The most valiant warriors of the Rohirrim wear gleaming helms crested with great plumes made from horse hair that make them stand out in the battlefield. You have been recognized with the honor to wear one in battle, and you have sworn to never retreat from the fray and lead your companions by example. Wearing this helm gives you a + 1 bonus to your Armour Class. Additionally, while wearing a Horsetailed Helm, you are immune to the frightened condition.

Woodmen of Wilderland

Bearded Axe (great axe)

The most prized axes have a wide ‘bearded’ head, often scored with ancient runes of victory. The longer blade bites into enemies’ shields, and its hooked end can be used to disarm them.

You gain a + 1 bonus to attack and damage rolls made with this weapon. When you attack with this great axe and roll a 20 on the attack roll, instead of inflicting damage, you may choose to destroy your opponent’s shield instead.

Feathered Armour (leather corslet or chain shirt)

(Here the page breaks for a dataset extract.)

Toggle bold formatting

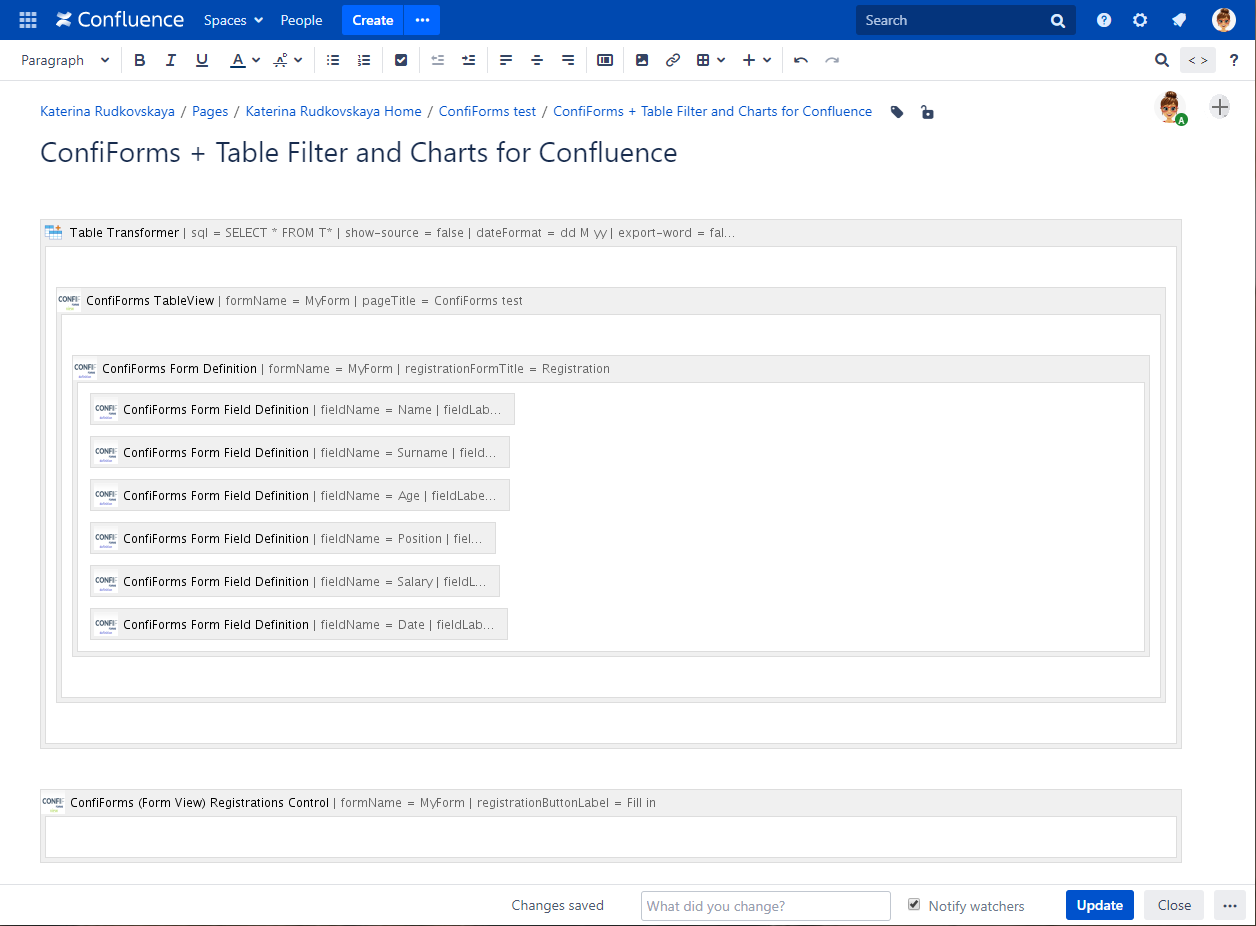click(x=139, y=60)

Radagast the Brown has blessed these suits of armor with his cunning, and now they don’t seem to make a sound when worn, whether they are made from animal skins or rings of steel. When wearing this armor, you gain a + 1 bonus to AC in addition to the normal AC bonus for wearing that type of armor.

Additionally, when wearing this armor, you have advantage on Dexterity (Stealth) ability checks when moving through forested areas.

Shepherds-bow (bow or great bow)

When a bow of any type is deemed very powerful, the Woodmen of Wilderland treasure it and call it a “Shepherds-bow”, as they would use it to protect their herds and cattle from the preying claws of the Eagles of the Misty Mountains. You gain a + 1 bonus to attack and damage rolls made with this weapon. When you roll a 20 on the attack roll with this weapon, in addition to the standard extra damage caused by a critical hit, your arrow does extra additional damage equal to your Wisdom modifier.